Imo State Governor, Hope Uzodimma

Imo State Governor, Hope Uzodimma, has advocated urgent reforms in Nigerian universities of technology to enable them to meet the challenges of the 4th industrial revolution.
 
He said that for Nigeria to be part of the beneficiaries of the 4th revolution, the universities must reorganise its curricula to be in tandem with technological advancement in the world.
 
Uzodimma, who was the Convocation lecturer at the 38th convocation of the Federal University of Technology, Owerri (FUTO), stressed the need for universities to move in step with the industrial revolution.
 
Delivering the lecture entitled: ‘Nigerian Universities of Technology Must Lead In The Fourth Industrial Revolution or Jeopardise the Nation’s Future’, Uzodimma noted that universities in America, South Korea, India, Israel, and elsewhere were able to drive industrial revolutions in their countries based on research, institutional reforms, and specific national technological mandates.
 
The Imo State Governor, who is also the Chairman of the Progressive Governors Forum, said that universities must integrate structurally with industry, government, and international research networks.
 
“The universities of technology that successfully drive national transformation are structured around five operating principles, including the update of curriculum to reflect the frontier of what they teach.”
 
He also noted that the universities of technology must ensure that faculties include practitioners drawn from industry and career academics, a research agenda shaped by problems with commercial application alongside problems of purely academic interest, while ensuring that students are taught to build firms.

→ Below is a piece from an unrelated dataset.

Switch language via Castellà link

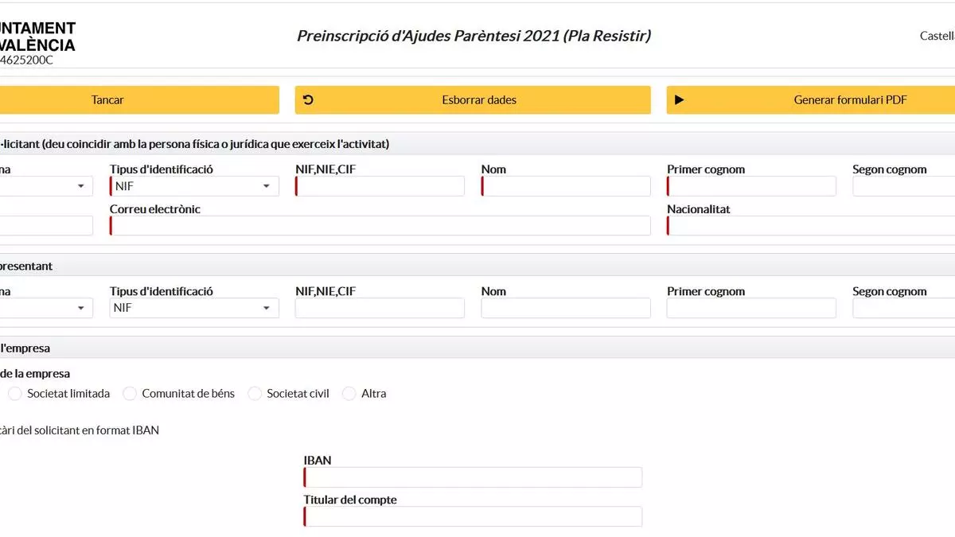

He said the fifth and final one is that the institutions concerned should operate in structural partnerships with the government and with industry so that the boundary between the economy and the campus is porous in both directions.
 
Uzodimma advocated that FUTO and other universities of technology should strive to adopt those principles and translate them into specific changes in curriculum, staffing, research, and governance.

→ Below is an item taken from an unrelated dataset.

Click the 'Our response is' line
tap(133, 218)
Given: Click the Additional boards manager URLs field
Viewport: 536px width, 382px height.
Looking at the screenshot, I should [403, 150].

The governor warned that if urgent steps are not taken to implement holistic reforms that enable universities of technology to meet the challenges of the 4th industrial revolution, there would be consequences for Nigeria.
 
He listed four glaring consequences: demographic growth without relevant skills; economic marginalisation, with the country being merely a consumer; brain drain, which will lead to the depletion of professionals; and the moral burden that will lead to regret.